Does the job ever end?

It’s 1 AM and I just finished going to our school to deal with some kids from town who were bothering the team that is staying at our school overnight. They traveled a long way in order to play a preseason football game with us. What should have been a non-event ended up with me being called by someone near the school to tell me there were a bunch of kids goofing around near the school. 

Turns out, when I arrived, a huge group  of them took off, some toting their cases of refreshments, sprinting into the night and away from the school. I figure some of them could have set new sprint records and should be trying out for the track team or something like that.

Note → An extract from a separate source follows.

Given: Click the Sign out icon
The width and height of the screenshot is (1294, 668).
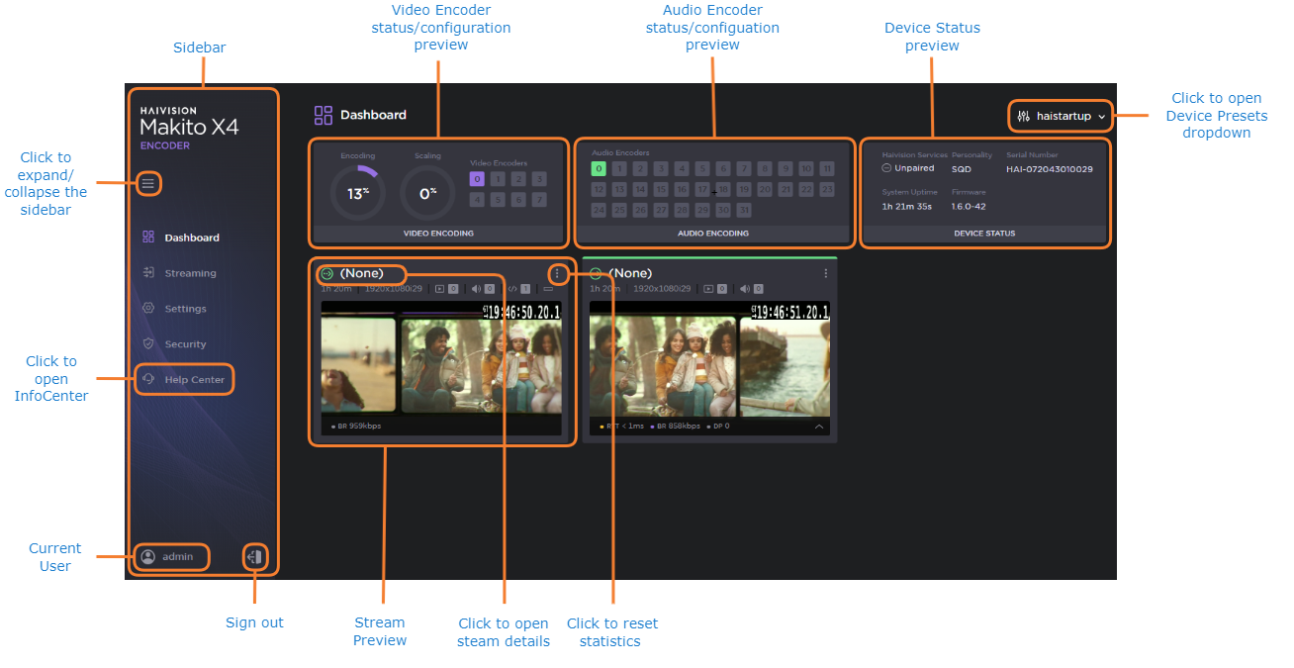Looking at the screenshot, I should click(254, 556).
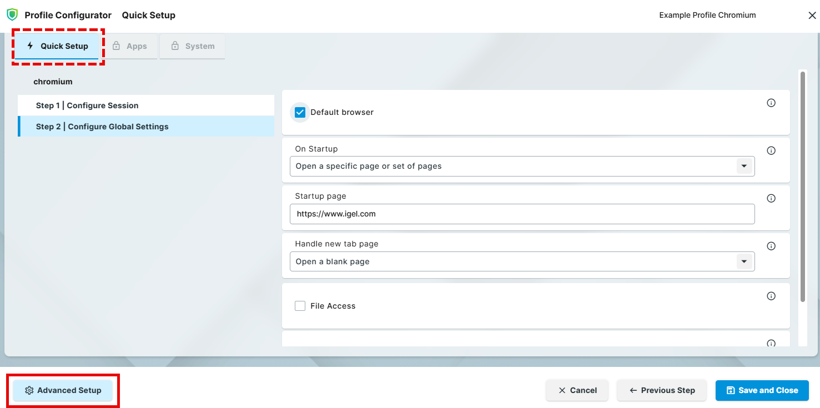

When does this job as a school administrator end? Why does being an administrator mean I get the call instead of the police being called? Right now, I’m wondering if this is all worth it. I know that, sometime in the future, in some way, I’ll be made out to be somehow the “bad guy” in all of this. 

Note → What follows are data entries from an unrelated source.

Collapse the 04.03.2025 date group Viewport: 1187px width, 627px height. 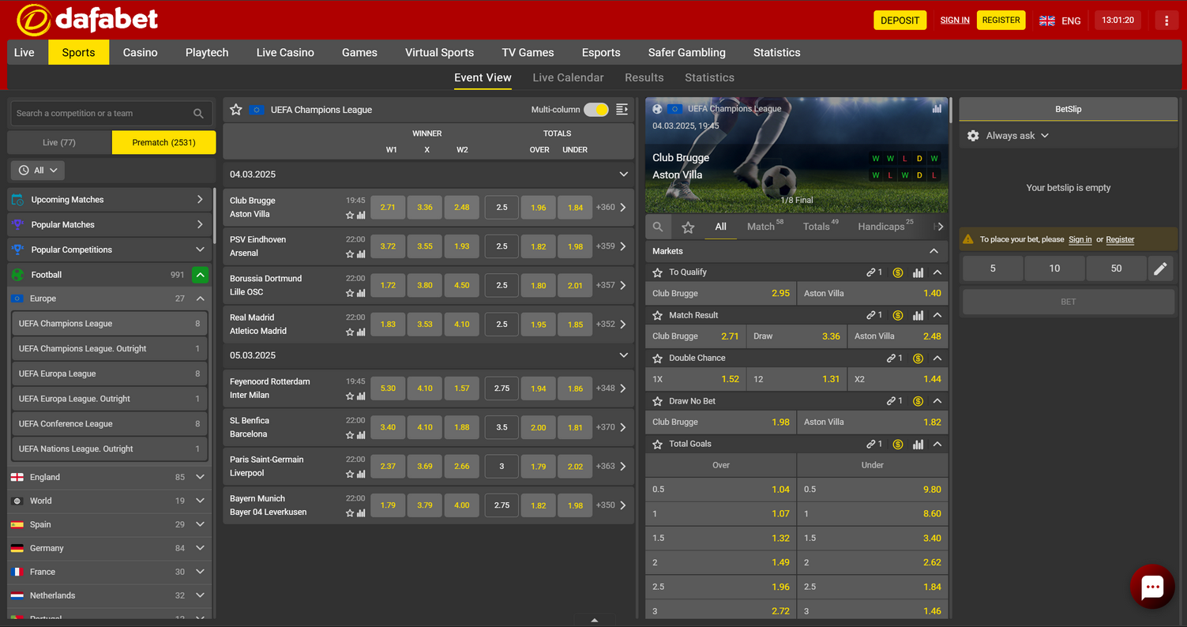[623, 175]
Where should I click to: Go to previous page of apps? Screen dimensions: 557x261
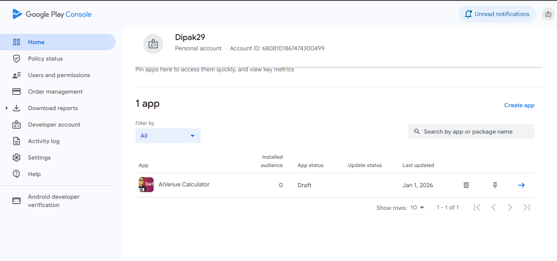(x=493, y=207)
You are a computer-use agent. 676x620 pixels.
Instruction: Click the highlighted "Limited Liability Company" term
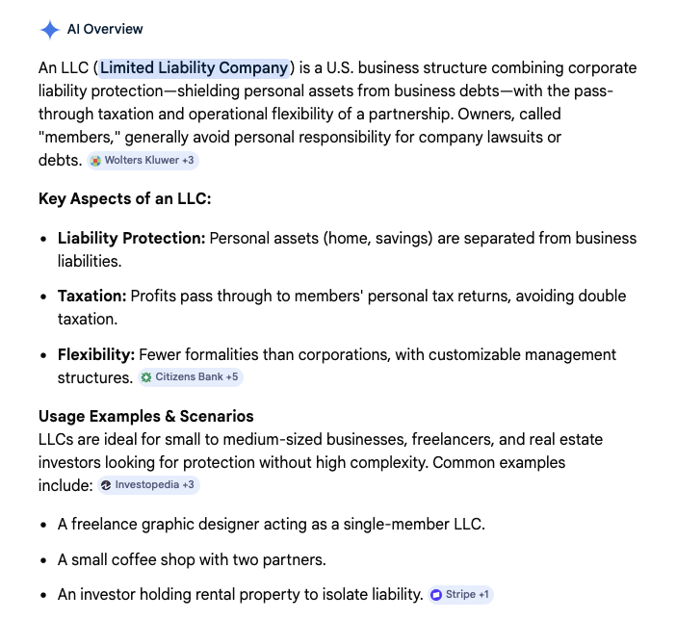pyautogui.click(x=195, y=67)
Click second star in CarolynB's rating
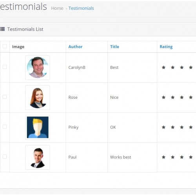Viewport: 196px width, 196px height. pyautogui.click(x=173, y=67)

I guess this all stems from a few instances over the past few weeks that, if things keep progressing, will have me responsible for global warming, tsunamis and other natural disasters. I know, it’s why I get paid the big bucks and is part of being an administrator. However, I wonder if it’s really all worth the hassle. 

When I began this move in my career, it wasn’t to have to do this kind of stuff. I wanted to make a difference in education, to bring about some of the changes that, as a teacher, I found very frustrating and knew that there was no way I could have any significant impact without making a move out of the classroom. Instead, I’m finding it more and more a very isolating place to be. 

For example, we just hired a teacher to cover a maternity leave coming up. One of our local substitute teachers applied for the job but didn’t get it. Now, instead of having a discussion with me about the reasons for not getting the job, it’s come to my attention that somehow I’m the one to blame for this person not getting the job. I won’t give any details but the candidate that was hired was able to demonstrate to a greater degree what they had done, their areas of strengths and areas they needed to improve upon. 

Maybe I’m just too sensitive to these things lately. I’m not sure but after tonight, I am beginning to wonder if this is what I want to be doing. I guess I’ll spend the long weekend doing some reflecting on the whole situation. It just doesn’t seem like there’s a time where people begin to recognize that there is indeed some great things going on at the school and huge progress has been made in many areas and we are offering students more opportunities than ever with plans for more. Then again, maybe I just need some sleep!


  1. Reply

    Morning KW-
    I hope you’ve experienced an unfortunate string of ‘unlucky’ incidents. Both of these could be turned into ‘teachable’ incidents of great relevance to the whole community – town and school. They involve what on the whole could be considered the same mechanism – immaturity. It would be a good thing for the community and the perhaps the school committee to examine the incidents.

  2. Pat


    I think being an administrator gives new meaning to “the buck stops here”. It is because you are conscientious and caring that makes you a good administrator and go above and beyond what someone else would do. You may be the bad guy when things don’t go right but think about all the students you do good things for but never hear about. Just like the rest of the world, the negative sayers seem to have a louder voice than than the positive ones. I’m sure the visiting team was relieved that you showed up!

  3. Reply

    I think the best administrators are extremely reflective. Sometimes reflection puts us in a frame of mind to question ourselves. We have to examine our feelings, actions and choices when we hit the “highs” as well as the “lows” in life. I think it’s only natural that you should be frustrated by the situation you faced this evening. What separates you from being a mediorcre administrator will be the steps you take in the future to minimize circumstances you dislike.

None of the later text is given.